Présentez l'ensemble des lignes du matériel ci-dessous sous forme de liste numérotée, en omettant les lignes vides.
───── Matériel fourni ─────
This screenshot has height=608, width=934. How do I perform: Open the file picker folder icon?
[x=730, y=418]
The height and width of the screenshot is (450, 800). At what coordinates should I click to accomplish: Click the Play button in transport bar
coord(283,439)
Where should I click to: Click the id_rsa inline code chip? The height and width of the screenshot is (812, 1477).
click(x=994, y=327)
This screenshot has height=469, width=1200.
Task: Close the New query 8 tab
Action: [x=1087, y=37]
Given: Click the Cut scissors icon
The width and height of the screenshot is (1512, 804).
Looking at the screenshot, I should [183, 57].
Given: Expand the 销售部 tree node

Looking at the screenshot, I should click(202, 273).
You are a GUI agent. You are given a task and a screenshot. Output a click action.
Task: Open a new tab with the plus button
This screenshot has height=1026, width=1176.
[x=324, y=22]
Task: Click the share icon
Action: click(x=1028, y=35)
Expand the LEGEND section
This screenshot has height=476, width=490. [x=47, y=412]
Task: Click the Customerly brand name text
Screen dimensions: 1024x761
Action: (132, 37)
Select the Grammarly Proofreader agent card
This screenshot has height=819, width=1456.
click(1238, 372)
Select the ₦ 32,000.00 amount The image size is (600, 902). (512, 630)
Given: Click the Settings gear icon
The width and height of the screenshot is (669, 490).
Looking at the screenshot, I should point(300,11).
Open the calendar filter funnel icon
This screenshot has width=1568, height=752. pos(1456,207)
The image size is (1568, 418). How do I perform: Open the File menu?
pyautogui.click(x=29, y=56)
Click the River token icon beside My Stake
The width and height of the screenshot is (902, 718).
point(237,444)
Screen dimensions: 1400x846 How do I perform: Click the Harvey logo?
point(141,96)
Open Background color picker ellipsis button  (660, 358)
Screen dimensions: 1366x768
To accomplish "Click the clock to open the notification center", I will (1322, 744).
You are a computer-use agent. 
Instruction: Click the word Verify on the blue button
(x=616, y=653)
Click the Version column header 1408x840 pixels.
─────
__Résultat attendu__.
1. This screenshot has height=608, width=934. How do I perform: Open the file picker folder icon?
2. [x=730, y=418]
3. The height and width of the screenshot is (450, 800). At what coordinates should I click to accomplish: Click the Play button in transport bar
4. coord(283,439)
5. Where should I click to: Click the id_rsa inline code chip? The height and width of the screenshot is (812, 1477).
6. click(x=994, y=327)
7. This screenshot has height=469, width=1200.
8. Task: Close the New query 8 tab
9. Action: [x=1087, y=37]
10. Given: Click the Cut scissors icon
11. The width and height of the screenshot is (1512, 804).
12. Looking at the screenshot, I should [183, 57].
13. Given: Expand the 销售部 tree node
14. Looking at the screenshot, I should click(202, 273).
15. You are a GUI agent. You are given a task and a screenshot. Output a click action.
16. Task: Open a new tab with the plus button
17. This screenshot has height=1026, width=1176.
18. [x=324, y=22]
19. Task: Click the share icon
20. Action: click(x=1028, y=35)
21. Expand the LEGEND section
22. This screenshot has height=476, width=490. [x=47, y=412]
23. Task: Click the Customerly brand name text
24. Screen dimensions: 1024x761
25. Action: (132, 37)
26. Select the Grammarly Proofreader agent card
27. This screenshot has height=819, width=1456.
28. click(1238, 372)
29. Select the ₦ 32,000.00 amount The image size is (600, 902). (512, 630)
30. Given: Click the Settings gear icon
31. The width and height of the screenshot is (669, 490).
32. Looking at the screenshot, I should point(300,11).
33. Open the calendar filter funnel icon
34. This screenshot has width=1568, height=752. pos(1456,207)
35. The image size is (1568, 418). How do I perform: Open the File menu?
36. pyautogui.click(x=29, y=56)
37. Click the River token icon beside My Stake
38. The width and height of the screenshot is (902, 718).
39. point(237,444)
40. Screen dimensions: 1400x846 How do I perform: Click the Harvey logo?
41. point(141,96)
42. Open Background color picker ellipsis button  (660, 358)
43. Screen dimensions: 1366x768
44. To accomplish "Click the clock to open the notification center", I will (1322, 744).
45. You are a computer-use agent. 
46. Instruction: Click the word Verify on the blue button
47. (x=616, y=653)
48. Click the Version column header 1408x840 pixels.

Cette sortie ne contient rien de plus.